Liberia: Melee Kermue to Contest Bong County District One Seat in 2023


District One, Bong County – Melee Kermue, a political ally to Liberia’s Vice President Jewel Howard-Taylor, has confirmed his intentions to contest as representative in electoral District One in 2023.

Kermue, a native of Kpaii District who contested the 2005 senatorial election in Bong County, made the declaration on Saturday at a town hall meeting with residents of Kpaii District.

This comes after months of speculations amongst a section of the District One public on his intentions.

He told Kpaii residents that it has been his “age-long ambition to lead his native District One as lawmaker one day”  and believes 2023 is the time.

“I have informed the Howard-Taylor of my ambition and she has accepted for me to contest after several consultations,” he said.

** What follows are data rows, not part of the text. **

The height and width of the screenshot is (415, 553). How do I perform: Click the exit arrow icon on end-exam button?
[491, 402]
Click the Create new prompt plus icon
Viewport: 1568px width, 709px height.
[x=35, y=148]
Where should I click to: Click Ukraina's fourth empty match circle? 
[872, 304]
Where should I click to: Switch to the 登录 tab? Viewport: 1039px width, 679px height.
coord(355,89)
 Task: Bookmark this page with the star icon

Kermue and Howard-Taylor were actively involved in the election of the ruling Coalition for Democratic Change in 2017 in Bong County, helping the party to win Bong County in both rounds of the election for the first time, but claimed things “haven’t worked with him as was planned with the ruling party due to the rumored rivalry between the vice president”.

“The vice president and I played a massive role in making the CDC win Bong County but our efforts to fulfill promises made to our people in Bong County during the 2017 elections have been difficult because those in the CDC see me as an ally to the vice president,” he said.

Kermue’s statement was in response to allegations made against the vice president by residents of Kpaii District who said that his intentions to seek their votes in 2023 would be scrutinized if it’s established that he’s a proxy candidate for the vice president in 2023.

Kermue’s bid under scrutiny 

There have been mixed reactions amongst District One residents with some raising questions about his criminal record with the Reynoldsburg home health-care company in the United States of America after admitting to a Medicaid fraud scheme.

FrontPageAfrica gathered that Kermue, 39, was sentenced in a U.S. District Court to 22 months in prison for the scheme and was required to pay $272,535.50 in restitution.

Kermue in October 2008 pleaded guilty to a count of conspiracy to commit health-care fraud. Indicted in 2005 with Wilma Bailey, Kermue admitted to conspiring to submit 4,800 claims to the state Medicaid program for more than $272,500 through his company, Hope Home Health Care Inc.

The government said the activity took place between July 2002 and October 2004. Kermue and Bailey fled in 2005 to their Liberia homeland and Bailey returned last year. Kermue returned in August 2008.

Hope Home Health Care provided in-home nursing services to Medicaid patients, officials said. Kermue admitted to submitting fictitious times and dates of services and turning in claims for in-home care when patients were hospitalized.